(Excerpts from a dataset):
· · · · · · ·

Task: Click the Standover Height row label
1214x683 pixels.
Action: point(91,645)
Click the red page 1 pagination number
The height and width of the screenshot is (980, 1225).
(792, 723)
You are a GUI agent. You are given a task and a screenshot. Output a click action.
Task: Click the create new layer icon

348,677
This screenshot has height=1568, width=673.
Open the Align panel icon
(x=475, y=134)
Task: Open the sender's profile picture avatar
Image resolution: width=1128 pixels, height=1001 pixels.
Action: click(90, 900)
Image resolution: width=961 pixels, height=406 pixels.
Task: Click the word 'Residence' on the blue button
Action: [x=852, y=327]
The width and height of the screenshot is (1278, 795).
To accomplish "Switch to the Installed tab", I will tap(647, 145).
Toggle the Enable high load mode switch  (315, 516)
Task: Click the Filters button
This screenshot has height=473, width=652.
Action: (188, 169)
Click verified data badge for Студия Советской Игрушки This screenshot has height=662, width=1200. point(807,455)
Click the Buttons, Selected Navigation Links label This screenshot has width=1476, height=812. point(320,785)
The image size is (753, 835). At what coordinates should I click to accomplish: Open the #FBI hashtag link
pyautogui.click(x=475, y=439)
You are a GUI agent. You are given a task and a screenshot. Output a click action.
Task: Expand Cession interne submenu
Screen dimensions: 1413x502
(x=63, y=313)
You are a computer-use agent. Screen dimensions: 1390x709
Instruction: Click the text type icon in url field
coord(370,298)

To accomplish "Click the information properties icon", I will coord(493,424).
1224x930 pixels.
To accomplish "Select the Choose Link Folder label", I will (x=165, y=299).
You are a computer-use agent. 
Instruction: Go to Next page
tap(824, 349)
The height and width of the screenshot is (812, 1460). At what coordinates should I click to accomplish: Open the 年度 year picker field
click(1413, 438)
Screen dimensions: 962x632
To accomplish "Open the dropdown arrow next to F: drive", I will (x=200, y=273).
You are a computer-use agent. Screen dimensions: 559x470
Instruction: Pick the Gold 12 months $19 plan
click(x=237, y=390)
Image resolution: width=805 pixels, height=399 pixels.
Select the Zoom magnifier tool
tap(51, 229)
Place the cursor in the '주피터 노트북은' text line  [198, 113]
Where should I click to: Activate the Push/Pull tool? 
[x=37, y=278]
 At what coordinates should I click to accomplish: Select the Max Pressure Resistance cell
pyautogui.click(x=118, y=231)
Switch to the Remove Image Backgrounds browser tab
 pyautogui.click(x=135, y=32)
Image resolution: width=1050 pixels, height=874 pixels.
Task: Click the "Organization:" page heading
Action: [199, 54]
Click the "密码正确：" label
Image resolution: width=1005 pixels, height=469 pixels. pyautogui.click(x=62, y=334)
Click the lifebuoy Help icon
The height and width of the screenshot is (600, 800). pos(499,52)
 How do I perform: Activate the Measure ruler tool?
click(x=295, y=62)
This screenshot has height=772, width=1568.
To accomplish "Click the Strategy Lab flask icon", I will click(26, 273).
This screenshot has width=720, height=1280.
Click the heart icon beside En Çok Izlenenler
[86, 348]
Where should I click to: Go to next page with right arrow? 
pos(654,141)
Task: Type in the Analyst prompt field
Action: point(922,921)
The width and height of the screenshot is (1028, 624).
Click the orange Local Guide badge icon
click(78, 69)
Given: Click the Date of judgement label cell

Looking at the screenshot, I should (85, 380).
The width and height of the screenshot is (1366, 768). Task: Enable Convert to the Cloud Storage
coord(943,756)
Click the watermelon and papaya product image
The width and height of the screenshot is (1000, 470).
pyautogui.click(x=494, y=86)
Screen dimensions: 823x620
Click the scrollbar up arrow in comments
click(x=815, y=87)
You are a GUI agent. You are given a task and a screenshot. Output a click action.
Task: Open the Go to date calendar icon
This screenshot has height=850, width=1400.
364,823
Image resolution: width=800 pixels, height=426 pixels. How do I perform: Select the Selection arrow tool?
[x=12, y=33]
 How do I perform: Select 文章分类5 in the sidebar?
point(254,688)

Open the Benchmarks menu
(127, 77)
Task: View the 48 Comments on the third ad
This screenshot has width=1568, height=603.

· · · · · · ·

(Problem to solve): Respond with a single number, namely how many lines of the entries contain the word "will".

(Task response): 5